次にワンストップ対応の可否が重要です。調査と除去工事を別会社に依頼すると、責任範囲が曖昧になり、工程管理も煩雑化します。事前調査から分析、除去工事、廃棄物処理、官庁届出まで一貫対応できる企業を選べば、中間マージンの削減とスムーズな工程管理が実現します。
最後に工法の選択肢を確認してください。従来の掻き落とし工法に加え、超高圧水洗浄工法やウォータージェット工法を採用している企業は、飛散リスクを大幅に低減できます。稼働中施設や近隣への配慮が必要な現場では、この工法選択が決定的な差を生みます。
| 対応レベル | 対象建材 | 飛散リスク |
|---|---|---|
| レベル1 | 吹付け石綿 | 著しく高い |
| レベル2 | 耐火被覆材・保温材・断熱材 | 高い |
| レベル3 | 成形板等 | 比較的低い |
地域別の業者分布と選定戦略
アスベスト測定関連企業だけでも全国に212社が確認されており、東京都・大阪府・神奈川県などの大都市圏に集中しています。しかし、地方の大規模プロジェクトでは全国対応可能な企業を選定する必要があります。東京・大阪に拠点を持ち、全国展開している企業は、地方案件でも本社の技術力・管理体制を投入できる強みがあります。
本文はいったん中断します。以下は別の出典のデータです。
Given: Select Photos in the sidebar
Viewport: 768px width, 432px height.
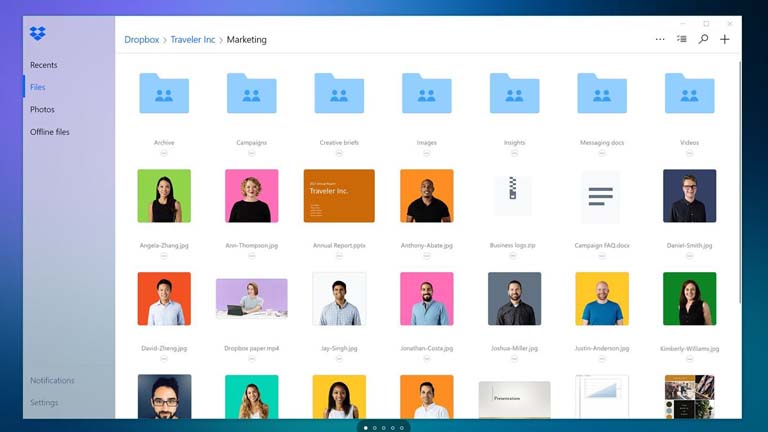Looking at the screenshot, I should pos(42,109).
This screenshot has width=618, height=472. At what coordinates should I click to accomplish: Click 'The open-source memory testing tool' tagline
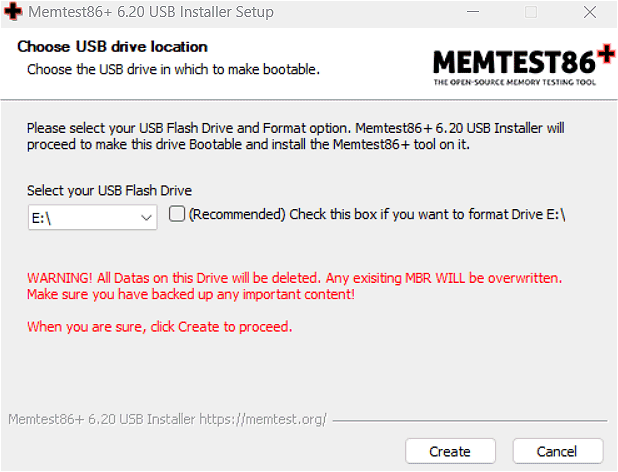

一方、地域密着型の専門会社は、地元自治体への届出手続きや補助金申請のノウハウに長けています。自治体によっては除去費用の2/3(上限300万円)を補助する制度があり、こうした制度活用支援まで行う地域企業の価値は高いといえます。
- 自社分析ラボの有無
- サンプル採取から分析まで自社完結できる企業は、最短2時間での分析結果提供が可能。工程短縮と精度向上を両立できます。
- ISO認証取得状況
- ISO 14001(環境マネジメント)やISO 9001(品質マネジメント)の取得企業は、組織的な品質管理体制を構築しており、大規模案件でも安定した施工品質が期待できます。
2026年以降の市場展望
現在義務化されているのは主に建築物ですが、2026年からは工作物も対象に加わります。橋梁、煙突、プラント設備などインフラ関連の調査需要が一気に拡大するため、工作物石綿事前調査者資格を持つ企業への引き合いが急増することが予想されます。今のうちに実績と信頼性を確認し、パートナー企業を選定しておくことが、スムーズなプロジェクト遂行の鍵となります。